The iMac is the first new product to emerge from Apple
Computer <www.apple.com> since
visionary founder Steve Jobs regained control of the company. Buoyed by
a $100-million ad campaign, apparently the bulbous blue and white computers
are selling like hot cakes.
Even
some PC users have been lured into buying them, and there is optimistic
talk that the new computer will save the business. But I'm sorry, the iMac
sucks. Whether you are a beginning, intermediate or advanced computer user,
the iMac basically sucks.
Imagine a computer that won't let you back up your work on a floppy disk or hook up with your old printer, monitor or Zip drive. That won't let you swap files with other computers without using the Internet or something called Ethernet, and won't let you get a bigger monitor without buying a whole new computer. Welcome to the Brave New World of Steve Jobs' iMac. With a second chance to make a difference in the computer age, Jobs looked into the future and saw, the past. If computers were entertainment centers, at the dawn of the new millennium he has rediscovered the console stereo. Talk about thinking different.

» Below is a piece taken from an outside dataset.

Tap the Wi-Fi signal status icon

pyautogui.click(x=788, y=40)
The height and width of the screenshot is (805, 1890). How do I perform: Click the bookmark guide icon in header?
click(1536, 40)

With its all-in-one configuration and lava lamp looks, the iMac may be the first retro computer. Like, far out, man. Trippy. And had Jobs been satisfied with making a simple and inexpensive starter computer for students, families and casual computer users, a MacPuter, the iMac might have made sense. But it comes with some "futuristic" features that make it anything but simple and inexpensive.
The most controversial futuristic feature to the iMac is the lack
of a floppy disk drive. According to one computer salesman I spoke with,
one day Jobs was walking around the Apple plant, one of the few places
on Earth hooked up to an Ethernet network, and noticed that no one was
using floppy disks. From this he extrapolated that out in the real world
the floppy was going the way of the vinyl record, and soon no one would
be using floppies.
That may be then, but this is now, and how are people supposed to move files from their old computer to an iMac, or backup new files? The salesman said not to worry, Apple is coming out with a new and faster external disk drive that can be hooked up to the iMac. So much for Jobs' floppyless future, and for the iMac's all-in-one design. Maybe we are at a transition between disk technologies, but not including any kind of external disk drive on the iMac is kind of like creating a console stereo, turntable sold separately.

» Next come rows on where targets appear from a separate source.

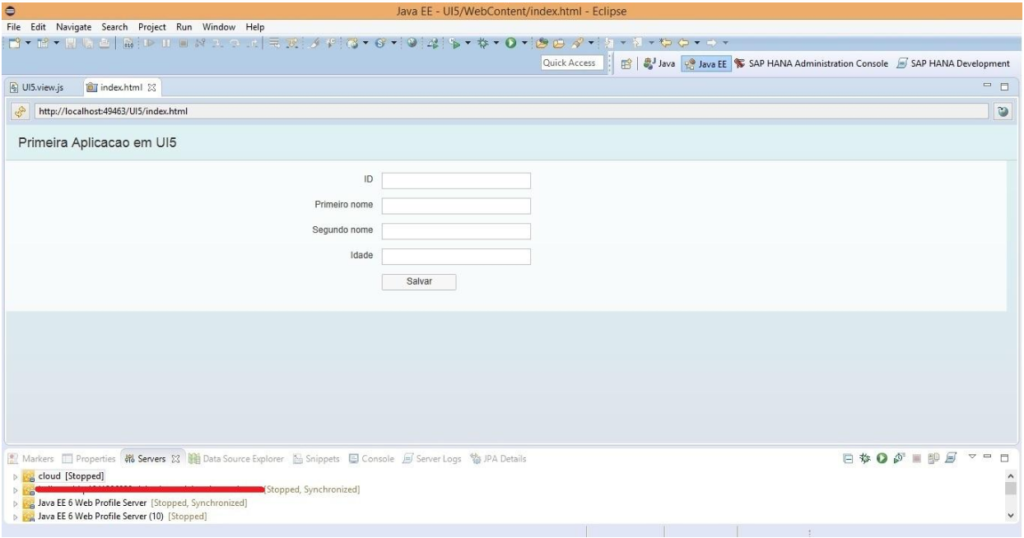Start the server in debug mode
Screen dimensions: 1024x538
[866, 459]
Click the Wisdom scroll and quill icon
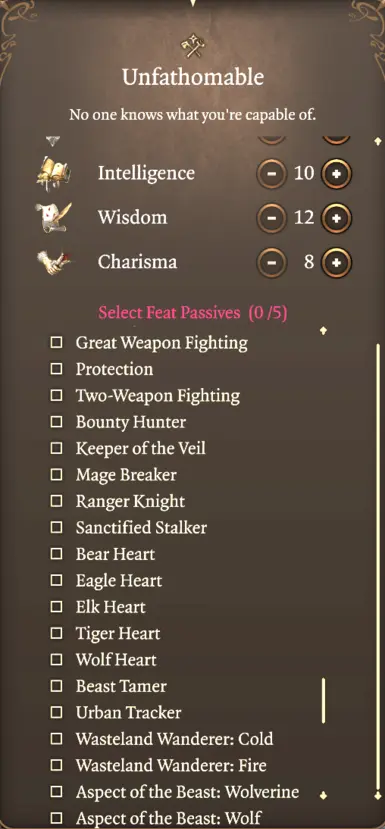The image size is (385, 829). pyautogui.click(x=53, y=218)
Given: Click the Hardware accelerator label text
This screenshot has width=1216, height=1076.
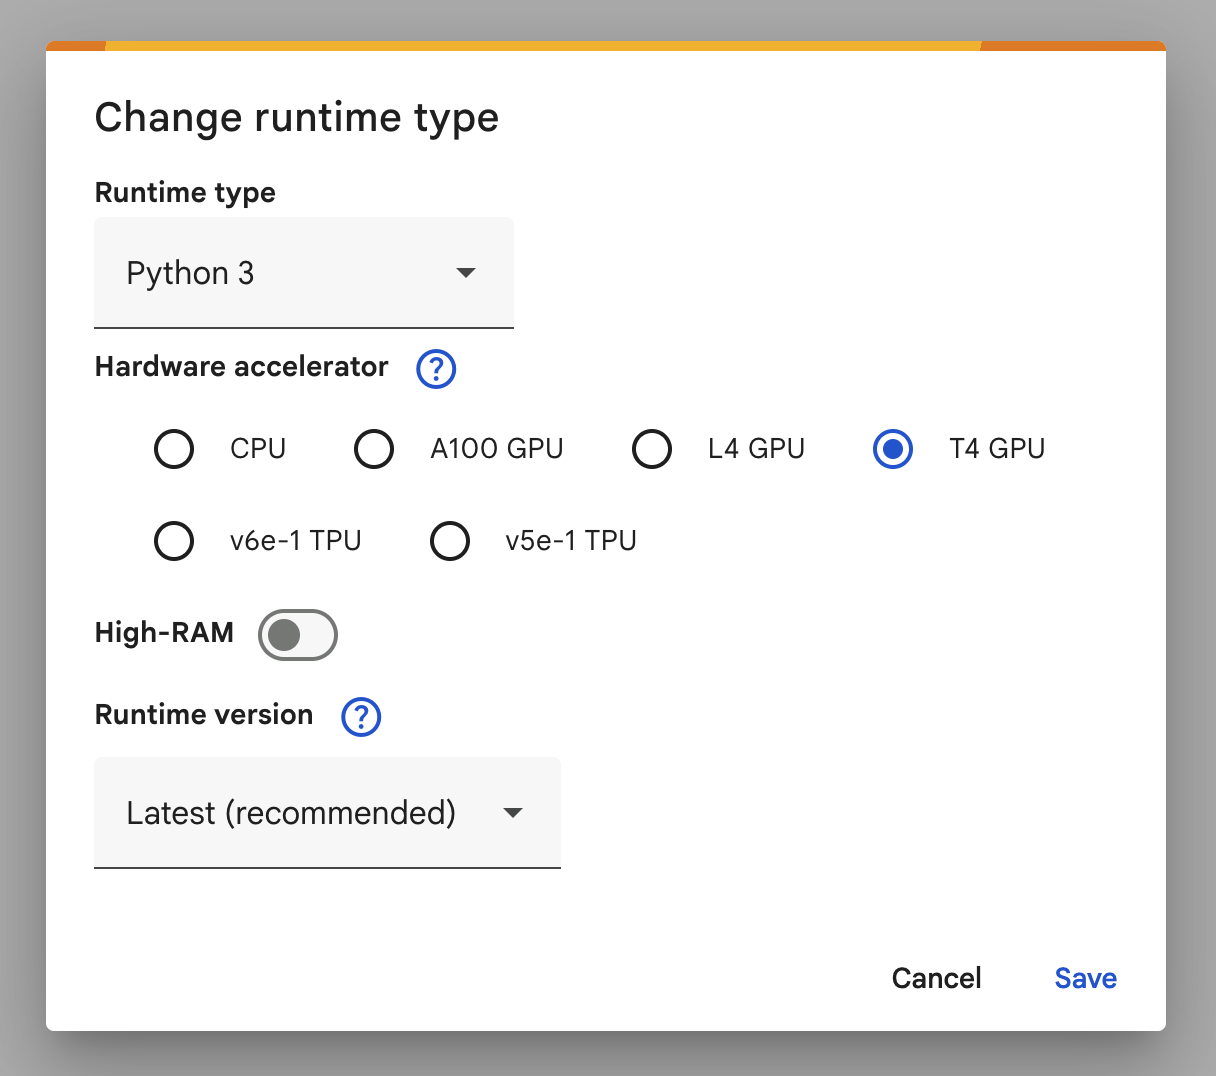Looking at the screenshot, I should pos(241,367).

Ironically, the iMac is the first Apple computer to use the Universal Serial Bus (USB) port, a speedy new "plug and play" interface, where one universal cable connector lets you attach up to 127 printers, disk drives, digital cameras, joysticks, scanners, monitors and more, without ever restarting your computer. That's great. But why should a simple all-in-one computer need 127 peripherals, and why should casual computer users be expected to debug a new technology? The USB version of most of those printers, disk drives, joysticks and monitors don't exist yet, and adapter cables are just now coming out for some existing ones, which may or may not work with the new interface.
Floppy
disks may be on the way out and USB ports may be on the way in. But then
there's the guts of the iMac, Apple's advanced PowerPC G3 processor. Unfortunately,
its the original 233 megahertz G3 chip, the oldest and slowest of the family.
Yesterday's technology. Plus, there's only 32 megs of RAM, hardly a futuristic
amount of memory, and barely enough to surf the net nowadays. Strap the
box to a dinky 15-inch screen and take away the disk drive, and I don't
care how aerodynamic it looks, the iMac hardly seems worth its $1,300 price
tag, which positions it at the high end of the low-end computer market.
With its luminous appearance and glib ad campaign, the iMac may be
getting all the attention. But if you're looking for a good deal on an
Apple computer, prices are being slashed on closeout 266, 300 and 333 MHz
boxes, as new and even faster G3 computers come to market. In fact, for
just a few hundred dollars more than an iMac, I was able to pick up a 300
MHz G3 with twice the RAM and a built-in Zip drive, not to mention a floppy
disk drive. And I couldn't be happier with my new G3. So even if the iMac
sucks, I hope it does save the company. For cyberspace would be a poorer
place without the Apple operating system.